[Record extracts]
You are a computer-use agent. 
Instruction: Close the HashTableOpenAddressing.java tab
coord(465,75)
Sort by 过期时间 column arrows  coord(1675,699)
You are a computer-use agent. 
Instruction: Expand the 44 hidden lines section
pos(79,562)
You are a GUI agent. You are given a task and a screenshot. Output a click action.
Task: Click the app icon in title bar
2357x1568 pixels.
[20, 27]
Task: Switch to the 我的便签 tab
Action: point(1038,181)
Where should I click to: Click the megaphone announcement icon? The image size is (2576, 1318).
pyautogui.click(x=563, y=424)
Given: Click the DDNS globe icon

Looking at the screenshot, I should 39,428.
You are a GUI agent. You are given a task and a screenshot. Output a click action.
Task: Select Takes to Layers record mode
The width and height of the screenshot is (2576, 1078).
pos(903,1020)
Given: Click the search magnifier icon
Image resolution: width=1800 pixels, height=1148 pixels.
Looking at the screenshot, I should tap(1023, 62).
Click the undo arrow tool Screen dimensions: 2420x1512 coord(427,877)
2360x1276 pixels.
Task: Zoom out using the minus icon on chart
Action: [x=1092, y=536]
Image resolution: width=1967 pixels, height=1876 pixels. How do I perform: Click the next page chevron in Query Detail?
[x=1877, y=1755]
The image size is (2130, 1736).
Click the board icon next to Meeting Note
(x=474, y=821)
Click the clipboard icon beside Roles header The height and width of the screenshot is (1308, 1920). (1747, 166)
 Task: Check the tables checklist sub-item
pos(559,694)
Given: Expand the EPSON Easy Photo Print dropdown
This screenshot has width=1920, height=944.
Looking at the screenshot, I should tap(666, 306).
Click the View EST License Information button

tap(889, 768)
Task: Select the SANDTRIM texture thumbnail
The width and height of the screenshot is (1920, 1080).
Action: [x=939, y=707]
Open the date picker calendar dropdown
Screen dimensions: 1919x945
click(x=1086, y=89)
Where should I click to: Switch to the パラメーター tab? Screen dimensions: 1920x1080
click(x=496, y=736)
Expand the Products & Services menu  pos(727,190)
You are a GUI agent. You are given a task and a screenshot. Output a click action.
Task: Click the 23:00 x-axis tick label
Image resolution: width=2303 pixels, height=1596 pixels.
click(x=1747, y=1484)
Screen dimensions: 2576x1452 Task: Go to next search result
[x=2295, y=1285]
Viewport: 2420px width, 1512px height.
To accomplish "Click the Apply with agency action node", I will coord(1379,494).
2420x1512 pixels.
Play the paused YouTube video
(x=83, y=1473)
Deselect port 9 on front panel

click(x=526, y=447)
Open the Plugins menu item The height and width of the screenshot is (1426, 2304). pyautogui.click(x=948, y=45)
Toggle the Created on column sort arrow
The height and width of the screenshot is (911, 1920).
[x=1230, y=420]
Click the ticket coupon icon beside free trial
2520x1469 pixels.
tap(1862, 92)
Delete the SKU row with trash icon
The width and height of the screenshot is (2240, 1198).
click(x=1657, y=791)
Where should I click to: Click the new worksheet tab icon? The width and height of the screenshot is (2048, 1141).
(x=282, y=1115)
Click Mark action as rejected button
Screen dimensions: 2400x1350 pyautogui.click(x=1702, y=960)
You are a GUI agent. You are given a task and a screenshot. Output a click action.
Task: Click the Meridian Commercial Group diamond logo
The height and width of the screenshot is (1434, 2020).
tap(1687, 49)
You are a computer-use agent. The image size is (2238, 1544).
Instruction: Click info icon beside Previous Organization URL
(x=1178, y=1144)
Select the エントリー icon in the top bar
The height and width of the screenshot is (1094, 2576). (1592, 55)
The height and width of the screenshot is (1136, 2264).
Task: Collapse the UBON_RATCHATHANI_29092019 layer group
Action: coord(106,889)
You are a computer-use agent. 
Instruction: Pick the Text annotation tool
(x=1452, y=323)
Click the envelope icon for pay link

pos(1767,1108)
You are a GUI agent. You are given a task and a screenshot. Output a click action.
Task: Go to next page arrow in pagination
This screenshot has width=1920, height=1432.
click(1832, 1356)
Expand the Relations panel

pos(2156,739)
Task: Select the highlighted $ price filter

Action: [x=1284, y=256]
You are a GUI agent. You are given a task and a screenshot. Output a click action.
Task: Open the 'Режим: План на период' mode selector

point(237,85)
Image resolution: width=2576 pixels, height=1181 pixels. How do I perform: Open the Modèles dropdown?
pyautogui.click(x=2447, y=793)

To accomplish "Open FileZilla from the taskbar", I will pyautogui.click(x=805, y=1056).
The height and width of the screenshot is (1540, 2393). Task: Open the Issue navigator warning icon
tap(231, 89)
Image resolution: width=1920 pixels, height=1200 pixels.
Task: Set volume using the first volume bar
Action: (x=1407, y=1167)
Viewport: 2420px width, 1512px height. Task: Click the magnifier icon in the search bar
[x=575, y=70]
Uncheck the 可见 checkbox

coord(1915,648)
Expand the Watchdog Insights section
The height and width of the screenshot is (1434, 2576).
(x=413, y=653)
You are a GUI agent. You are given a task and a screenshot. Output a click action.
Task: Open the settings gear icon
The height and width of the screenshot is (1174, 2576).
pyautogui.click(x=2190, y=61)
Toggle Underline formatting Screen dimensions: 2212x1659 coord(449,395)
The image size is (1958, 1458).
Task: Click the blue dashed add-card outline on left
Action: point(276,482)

[Task] Retype word for word the line above with "The height and width of the screenshot is (1174, 2576)." and all lines after it, nothing else.

[Solution to this task]
The height and width of the screenshot is (1174, 2576).
pyautogui.click(x=2190, y=61)
Toggle Underline formatting Screen dimensions: 2212x1659 coord(449,395)
The image size is (1958, 1458).
Task: Click the blue dashed add-card outline on left
Action: point(276,482)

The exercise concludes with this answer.